(John 5: 1-15)

The miraculous healing of the Paralytic, which was described in the Gospel reading helps us to understand this:  How God acts in the treatment of those who are in need of healing and how that person must respond to this loving act of God. 

An extremely miraculous event was happening in the small lake of Bethesda, next to one of the gates of the fortress of Jerusalem:  “an angel of the Lord went down at a certain time and into the pool and stirred up the water; then whoever stepped in first, after the stirring of the water, was made well of whatever disease” (verse 4). 

One day, Jesus went by this gate to enter Jerusalem.    In this crowd of ailing people around Bethesda, He saw a paralytic.   For 38 years, this sad man lived in this state.   It looked like he had no one of his own to take care of him.    How does Jesus act?   He asks him a question that would seem strange!-“Do you want to be made well?” (Verse 6).  One would say:  But, Lord, He is paralyzed and You ask if he wants to be made well?   He did not come to Bethesda for this reason?  Do you need to ask if he wants to be cured? 

But this question of the Lord has within it a profound meaning.  As we know, God created mankind with freedom of will.   God respects this freedom, and he does not violate it, even if he would be doing something for the good of humanity.  “God desires all men to be saved” (1 Timothy 2:4).  He does not force them to be saved.   “If anyone desires to come after Me…” (Matthew 16:24), the Lord said.   Because of this, the Lord asks the paralytic to express his will.   After that, “Jesus said to him, ‘Rise, take up your bed and walk.’ And immediately the man was made well” (verses 8-9).

In the incredible healing in the waters of Bethesda, the same thing happened.  God through His angel sent His grace to the waters.    But the sick must have wanted to immediately enter the water to be cured.   Also, the Lord, among other Holy Mysteries of the Church, established the Mystery of Holy Unction, as James writes in his Letter (James 5:14-15).   God cures people with this miraculous Mystery.   However, the person must also want it and invite the priests of the Church to pray for them and to anoint them with the holy oil. 

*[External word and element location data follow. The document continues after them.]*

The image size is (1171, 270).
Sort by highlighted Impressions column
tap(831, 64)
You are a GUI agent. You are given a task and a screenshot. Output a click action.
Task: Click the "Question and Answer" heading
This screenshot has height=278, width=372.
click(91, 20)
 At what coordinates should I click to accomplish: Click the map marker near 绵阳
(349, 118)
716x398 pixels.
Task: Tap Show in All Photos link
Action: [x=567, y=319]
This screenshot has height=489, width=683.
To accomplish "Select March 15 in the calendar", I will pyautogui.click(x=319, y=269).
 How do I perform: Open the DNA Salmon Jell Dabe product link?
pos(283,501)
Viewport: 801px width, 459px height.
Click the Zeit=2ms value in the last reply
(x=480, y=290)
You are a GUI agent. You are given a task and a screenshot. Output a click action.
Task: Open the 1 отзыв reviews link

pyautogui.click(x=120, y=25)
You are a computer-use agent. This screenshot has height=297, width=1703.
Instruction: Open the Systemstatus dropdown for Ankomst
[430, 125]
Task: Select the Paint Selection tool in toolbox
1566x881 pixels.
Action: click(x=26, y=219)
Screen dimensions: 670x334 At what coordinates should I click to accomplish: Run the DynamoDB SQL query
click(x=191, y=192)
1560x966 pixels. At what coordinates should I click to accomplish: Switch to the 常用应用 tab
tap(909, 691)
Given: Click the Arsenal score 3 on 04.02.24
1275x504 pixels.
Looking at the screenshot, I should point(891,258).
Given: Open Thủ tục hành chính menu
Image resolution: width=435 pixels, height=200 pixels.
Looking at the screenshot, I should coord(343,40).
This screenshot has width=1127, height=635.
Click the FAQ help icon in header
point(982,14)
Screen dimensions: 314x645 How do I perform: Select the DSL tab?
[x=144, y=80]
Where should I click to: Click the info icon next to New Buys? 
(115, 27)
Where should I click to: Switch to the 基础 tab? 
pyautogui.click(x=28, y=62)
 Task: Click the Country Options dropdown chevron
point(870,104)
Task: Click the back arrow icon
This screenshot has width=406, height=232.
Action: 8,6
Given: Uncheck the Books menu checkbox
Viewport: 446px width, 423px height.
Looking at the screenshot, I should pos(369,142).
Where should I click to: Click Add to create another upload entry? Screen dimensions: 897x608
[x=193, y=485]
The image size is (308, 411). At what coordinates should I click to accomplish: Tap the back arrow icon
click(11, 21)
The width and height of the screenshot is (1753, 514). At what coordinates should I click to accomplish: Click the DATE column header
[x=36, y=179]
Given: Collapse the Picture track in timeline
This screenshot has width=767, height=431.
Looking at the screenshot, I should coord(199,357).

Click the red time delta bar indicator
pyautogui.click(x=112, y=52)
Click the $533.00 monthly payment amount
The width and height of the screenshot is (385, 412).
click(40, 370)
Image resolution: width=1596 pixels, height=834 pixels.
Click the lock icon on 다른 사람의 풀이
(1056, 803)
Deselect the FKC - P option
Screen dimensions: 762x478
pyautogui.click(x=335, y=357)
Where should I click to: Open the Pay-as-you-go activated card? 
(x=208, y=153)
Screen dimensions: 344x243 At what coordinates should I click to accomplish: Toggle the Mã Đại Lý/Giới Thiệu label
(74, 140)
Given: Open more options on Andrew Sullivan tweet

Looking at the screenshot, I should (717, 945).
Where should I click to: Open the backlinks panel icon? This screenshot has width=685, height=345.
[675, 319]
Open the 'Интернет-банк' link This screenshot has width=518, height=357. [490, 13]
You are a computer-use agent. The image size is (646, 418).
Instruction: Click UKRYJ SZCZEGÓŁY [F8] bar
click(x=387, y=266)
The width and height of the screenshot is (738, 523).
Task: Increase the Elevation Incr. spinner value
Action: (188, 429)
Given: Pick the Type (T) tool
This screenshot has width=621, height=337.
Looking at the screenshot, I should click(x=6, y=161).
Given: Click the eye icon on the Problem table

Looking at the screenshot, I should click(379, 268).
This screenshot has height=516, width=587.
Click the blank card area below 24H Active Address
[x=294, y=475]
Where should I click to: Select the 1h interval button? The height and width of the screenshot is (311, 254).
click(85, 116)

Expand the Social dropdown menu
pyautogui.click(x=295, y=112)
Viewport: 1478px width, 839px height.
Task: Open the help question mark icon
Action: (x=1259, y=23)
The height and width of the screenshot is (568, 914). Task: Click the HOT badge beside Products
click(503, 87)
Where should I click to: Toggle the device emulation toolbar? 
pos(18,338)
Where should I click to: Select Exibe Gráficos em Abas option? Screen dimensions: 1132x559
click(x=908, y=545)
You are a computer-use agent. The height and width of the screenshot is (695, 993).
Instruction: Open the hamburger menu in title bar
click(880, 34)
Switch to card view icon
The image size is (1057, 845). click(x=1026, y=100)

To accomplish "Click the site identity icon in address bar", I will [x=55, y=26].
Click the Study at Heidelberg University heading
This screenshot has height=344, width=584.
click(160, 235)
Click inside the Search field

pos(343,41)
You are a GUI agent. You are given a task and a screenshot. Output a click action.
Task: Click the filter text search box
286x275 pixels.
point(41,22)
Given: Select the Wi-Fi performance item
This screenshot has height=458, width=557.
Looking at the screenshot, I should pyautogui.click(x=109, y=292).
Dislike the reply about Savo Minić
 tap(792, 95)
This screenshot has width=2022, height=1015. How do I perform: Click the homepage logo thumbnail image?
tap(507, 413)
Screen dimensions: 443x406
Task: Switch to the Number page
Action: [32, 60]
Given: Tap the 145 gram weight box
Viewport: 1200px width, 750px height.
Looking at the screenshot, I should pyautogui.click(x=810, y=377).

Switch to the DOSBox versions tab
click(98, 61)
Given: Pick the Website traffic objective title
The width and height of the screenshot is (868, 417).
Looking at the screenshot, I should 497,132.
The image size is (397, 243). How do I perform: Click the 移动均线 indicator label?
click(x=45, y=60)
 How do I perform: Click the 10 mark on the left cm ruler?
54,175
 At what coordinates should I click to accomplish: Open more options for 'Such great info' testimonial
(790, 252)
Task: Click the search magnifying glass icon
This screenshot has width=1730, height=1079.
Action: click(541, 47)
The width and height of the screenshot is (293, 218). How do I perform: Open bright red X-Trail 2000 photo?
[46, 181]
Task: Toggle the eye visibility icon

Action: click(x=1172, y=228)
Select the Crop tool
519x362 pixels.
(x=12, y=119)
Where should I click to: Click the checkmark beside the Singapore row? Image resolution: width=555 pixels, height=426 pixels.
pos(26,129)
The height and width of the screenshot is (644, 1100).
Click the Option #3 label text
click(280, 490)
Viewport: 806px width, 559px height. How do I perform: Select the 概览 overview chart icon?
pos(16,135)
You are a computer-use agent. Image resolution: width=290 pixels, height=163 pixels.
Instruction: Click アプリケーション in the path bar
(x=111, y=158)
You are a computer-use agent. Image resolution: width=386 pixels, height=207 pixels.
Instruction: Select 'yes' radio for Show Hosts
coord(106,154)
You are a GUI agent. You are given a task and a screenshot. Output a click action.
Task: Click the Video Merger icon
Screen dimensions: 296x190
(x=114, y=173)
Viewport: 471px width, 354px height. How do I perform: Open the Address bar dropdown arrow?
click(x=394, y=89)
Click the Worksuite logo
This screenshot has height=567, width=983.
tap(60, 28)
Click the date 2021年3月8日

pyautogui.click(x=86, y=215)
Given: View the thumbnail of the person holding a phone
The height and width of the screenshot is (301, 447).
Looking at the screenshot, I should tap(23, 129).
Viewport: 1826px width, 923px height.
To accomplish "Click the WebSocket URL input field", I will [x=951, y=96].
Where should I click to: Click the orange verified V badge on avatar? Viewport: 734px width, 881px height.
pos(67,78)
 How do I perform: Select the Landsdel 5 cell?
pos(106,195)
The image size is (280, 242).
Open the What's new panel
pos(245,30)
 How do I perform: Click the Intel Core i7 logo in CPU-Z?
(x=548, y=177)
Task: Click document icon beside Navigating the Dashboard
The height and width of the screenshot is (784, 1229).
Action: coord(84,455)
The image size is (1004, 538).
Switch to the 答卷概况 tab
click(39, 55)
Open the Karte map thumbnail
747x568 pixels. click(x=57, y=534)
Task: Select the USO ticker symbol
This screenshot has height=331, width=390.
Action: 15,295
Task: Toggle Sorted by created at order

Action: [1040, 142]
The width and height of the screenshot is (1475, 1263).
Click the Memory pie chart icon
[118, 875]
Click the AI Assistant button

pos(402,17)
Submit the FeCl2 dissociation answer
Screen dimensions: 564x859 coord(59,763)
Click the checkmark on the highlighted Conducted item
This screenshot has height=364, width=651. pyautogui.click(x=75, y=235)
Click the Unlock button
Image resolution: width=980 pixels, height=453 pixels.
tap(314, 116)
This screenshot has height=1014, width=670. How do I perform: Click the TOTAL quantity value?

The Paralytic of Bethesda, with his behavior, shows us how each person should treat a situation of long-term illness.   This man had been paralyzed for 38 years.   He went to Bethesda with the hope of healing, but being paralyzed it was hard for him to move quickly and be the first one to enter the water.  Others who were closer and more able went into the water before him.   Even so, as his dialogue with the Lord demonstrates, he does not complain.   This suffering man does not blame others or accuse them of indifference.   He is patient and determined.  Here we see that Jesus wanted to reward his patience, and this is why out of all the others who were there, the paralytic stood out and was healed.   This is a great lesson for us too.   Patience!   It is very difficult for the sick to endure suffering for a long time.    Even so, patience has beneficial effects on both body and soul.   “He who endures to the end will be saved” (Matthew 10:22), the Lord assures us.   A classic example is Job’s patience.   After so many disasters that his family suffered and his painful illness, God blessed him even more than in the early years of his life. 

My dear brothers and sisters, let us avoid anything that can harm our health. But if it should come to harm, let's treat the disease with all the means of medical science, and at the same time with a lot of patience.  With all of our hope placed in the Great Doctor of souls and bodies, let’s trust our generous Lord and “commit ourselves and one another,” with the certainty that He with His rich love will do the best for us.